### [YOUR GOAL]
What do the lines from the one containing "Viewport: 406px width, 302px" through the end of the entries say? Quote them exactly, and only them.

### [INPUT MATERIAL]
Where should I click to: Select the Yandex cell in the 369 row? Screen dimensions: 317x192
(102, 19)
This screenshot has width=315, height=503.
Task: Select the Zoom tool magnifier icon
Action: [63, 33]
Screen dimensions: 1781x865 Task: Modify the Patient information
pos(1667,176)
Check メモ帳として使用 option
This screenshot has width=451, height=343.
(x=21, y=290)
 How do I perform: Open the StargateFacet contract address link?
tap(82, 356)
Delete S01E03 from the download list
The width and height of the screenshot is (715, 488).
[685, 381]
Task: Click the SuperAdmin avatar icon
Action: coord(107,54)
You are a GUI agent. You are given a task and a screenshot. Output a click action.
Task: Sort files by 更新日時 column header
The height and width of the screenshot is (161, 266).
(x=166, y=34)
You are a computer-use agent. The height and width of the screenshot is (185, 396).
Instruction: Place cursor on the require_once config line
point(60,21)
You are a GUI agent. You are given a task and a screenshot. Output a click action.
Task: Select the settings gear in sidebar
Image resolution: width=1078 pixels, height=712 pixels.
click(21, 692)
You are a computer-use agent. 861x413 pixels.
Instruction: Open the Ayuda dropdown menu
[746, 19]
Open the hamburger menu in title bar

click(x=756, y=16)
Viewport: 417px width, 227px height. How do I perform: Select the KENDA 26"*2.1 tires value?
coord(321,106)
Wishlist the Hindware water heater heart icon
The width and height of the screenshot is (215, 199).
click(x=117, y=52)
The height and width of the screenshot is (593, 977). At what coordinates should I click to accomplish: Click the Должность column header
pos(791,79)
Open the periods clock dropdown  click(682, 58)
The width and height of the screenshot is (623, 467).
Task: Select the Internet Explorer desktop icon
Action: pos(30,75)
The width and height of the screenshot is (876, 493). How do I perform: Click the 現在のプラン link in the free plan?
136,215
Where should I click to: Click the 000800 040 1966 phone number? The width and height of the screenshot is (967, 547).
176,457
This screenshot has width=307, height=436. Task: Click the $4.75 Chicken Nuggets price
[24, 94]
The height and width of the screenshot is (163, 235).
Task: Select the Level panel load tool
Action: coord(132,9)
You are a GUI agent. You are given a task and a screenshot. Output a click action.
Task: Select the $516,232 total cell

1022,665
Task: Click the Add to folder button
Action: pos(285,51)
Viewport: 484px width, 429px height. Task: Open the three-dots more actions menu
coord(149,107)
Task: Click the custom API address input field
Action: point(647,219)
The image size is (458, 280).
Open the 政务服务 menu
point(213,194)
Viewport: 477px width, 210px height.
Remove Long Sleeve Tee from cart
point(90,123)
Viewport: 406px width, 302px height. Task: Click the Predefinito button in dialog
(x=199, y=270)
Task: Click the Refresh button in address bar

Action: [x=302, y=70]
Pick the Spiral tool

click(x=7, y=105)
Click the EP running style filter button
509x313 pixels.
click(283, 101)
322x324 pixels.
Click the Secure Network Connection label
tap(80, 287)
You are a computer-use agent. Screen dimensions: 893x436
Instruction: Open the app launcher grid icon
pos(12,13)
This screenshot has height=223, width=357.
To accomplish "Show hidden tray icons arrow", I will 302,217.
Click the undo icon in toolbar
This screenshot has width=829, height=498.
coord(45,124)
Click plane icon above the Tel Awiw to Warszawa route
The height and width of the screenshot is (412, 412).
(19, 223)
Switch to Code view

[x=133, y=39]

### [REPLY TO THE EXERCISE]
Viewport: 406px width, 302px height. Task: Click the Predefinito button in dialog
(x=199, y=270)
Task: Click the Refresh button in address bar

Action: [x=302, y=70]
Pick the Spiral tool

click(x=7, y=105)
Click the EP running style filter button
509x313 pixels.
click(283, 101)
322x324 pixels.
Click the Secure Network Connection label
tap(80, 287)
You are a computer-use agent. Screen dimensions: 893x436
Instruction: Open the app launcher grid icon
pos(12,13)
This screenshot has height=223, width=357.
To accomplish "Show hidden tray icons arrow", I will 302,217.
Click the undo icon in toolbar
This screenshot has width=829, height=498.
coord(45,124)
Click plane icon above the Tel Awiw to Warszawa route
The height and width of the screenshot is (412, 412).
(19, 223)
Switch to Code view

[x=133, y=39]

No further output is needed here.